In nature, flashy displays usually scream courtship. Peacocks fan iridescent trains, peacock spiders dance in sequined shorts, and all the glitter serves one end: to impress a mate. So when Panama’s matador bugs – Anisoscelis alipes – waggle bright, banner-like hind legs, the obvious guess has been sexual selection.
But a new Smithsonian Tropical Research Institute (STRI) study says the leg-waving isn’t a love signal at all.
“The very nature of discovery is that we can’t anticipate where our questions lead,” said STRI postdoctoral fellow Ummat Somjee, whose work on sexual selection and insect weaponry has been widely covered.
“By following our curiosity we sometimes arrive at unexpected realities, leading us to reevaluate the very questions we asked in the first place.”
Matador bugs put to the test
Sexual selection leaves a telltale pattern. In species with showy male ornaments, males tend to carry bigger, brighter structures than females, and they show them off more often – especially at close range to suitors or rivals.
The STRI-led team, with collaborators in the UK, Panama, the United States, Switzerland, and Germany, set out to test whether matador bugs fit that script.
They first gave each wild-caught bug a tiny dot of nontoxic paint so individuals could be tracked. Then, in a screened enclosure, they released the insects in groups of three, stepped out, and let the cameras roll.

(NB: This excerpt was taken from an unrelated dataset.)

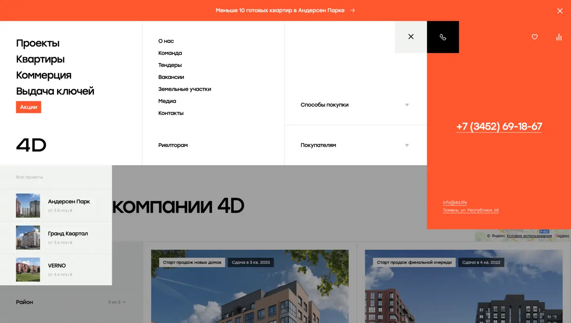Close the menu with the X icon
The image size is (571, 323).
(x=411, y=37)
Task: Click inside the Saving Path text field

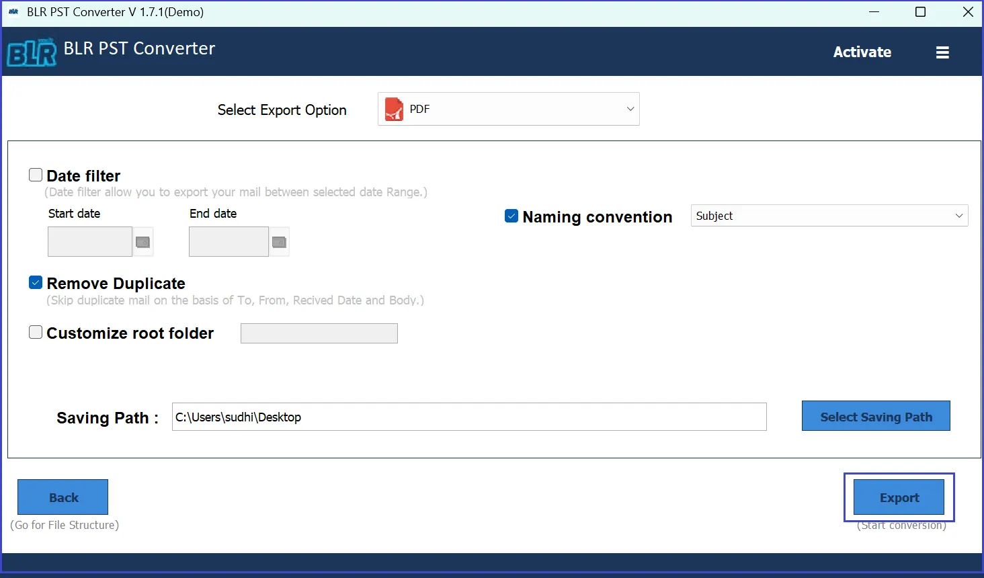Action: click(468, 417)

Over repeated trials, they recorded positions every couple of minutes, later combing through full-session video to measure how often and how long the bugs waved and how far apart they were when they did. By the end, they had logged more than 745 flag-waving bouts.
Showy legs aren’t about mating
The pattern was striking for how unsexy it was. Flag size scaled with body size in both sexes, but females – though generally larger – did not carry disproportionately bigger flags than males of the same size. Males and females waved about as often and at similar rates.
Most telling, waving tended to happen when other bugs were farther away, not at close quarters where courtship and rivalry typically unfold. Whether the trio was all male, all female, or mixed didn’t change the behavior.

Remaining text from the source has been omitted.